=== Problem requirements ===
The required output is the run of lines from the one holding "Given: Open the EN language selector" through the final line of the listing, restated word for word, with no pictures.

====== Data ======

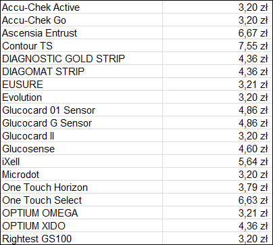273x245 pixels.
Task: Select the Evolution cell
Action: click(x=82, y=97)
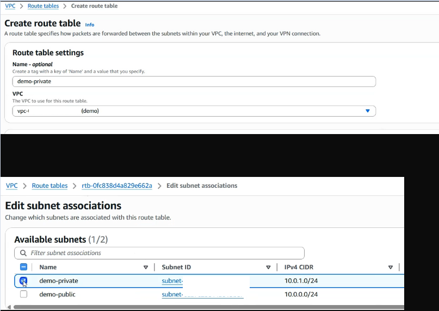The width and height of the screenshot is (439, 311).
Task: Open Route tables in the top breadcrumb
Action: [x=43, y=6]
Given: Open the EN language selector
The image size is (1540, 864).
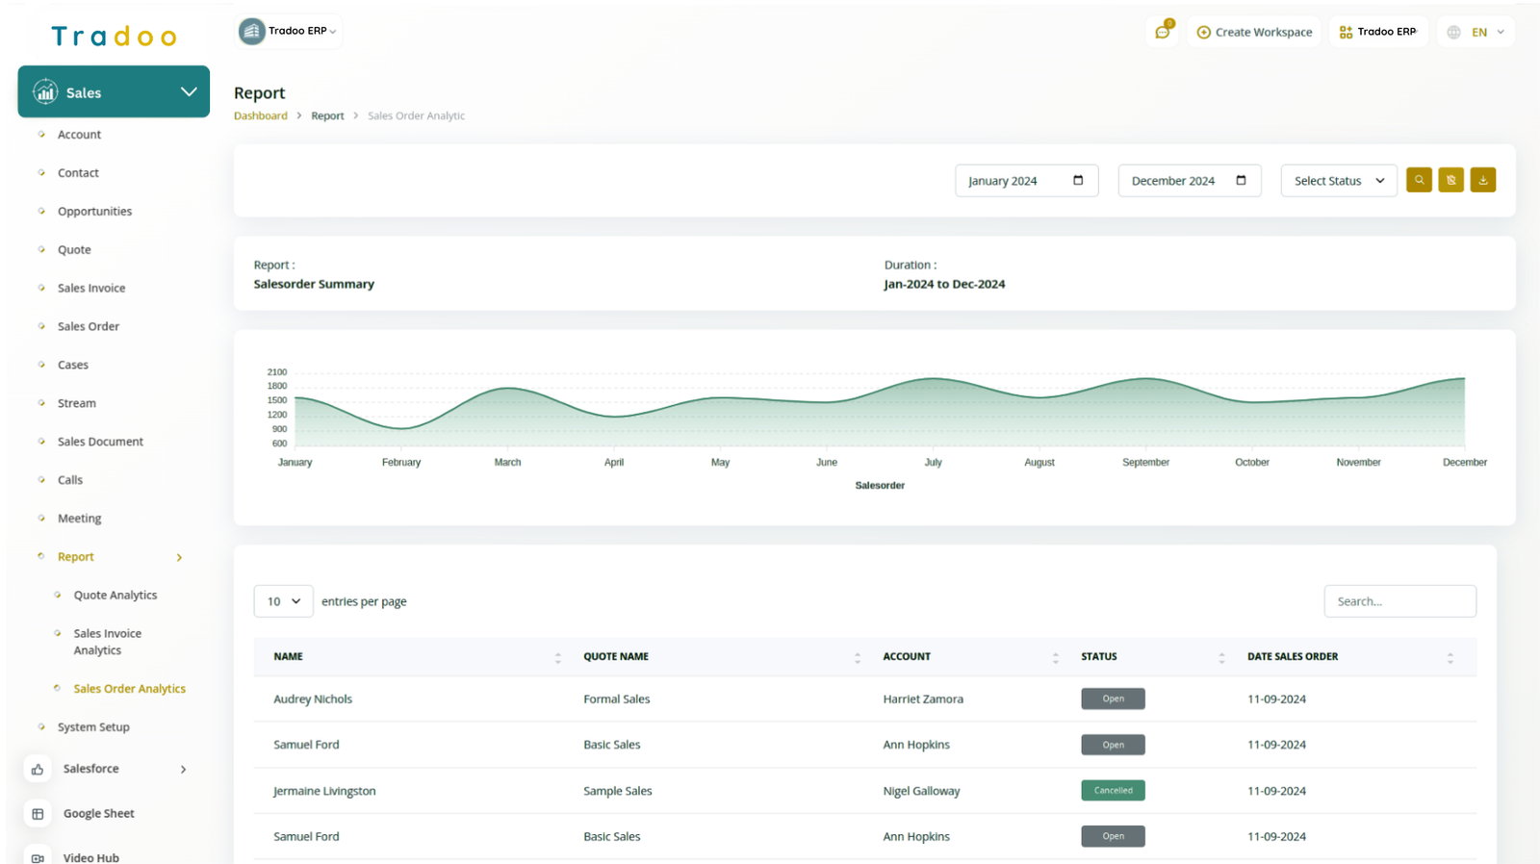Looking at the screenshot, I should pos(1477,32).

======

=== Finished task ===
Given: Open the EN language selector
The image size is (1540, 864).
Looking at the screenshot, I should pos(1477,32).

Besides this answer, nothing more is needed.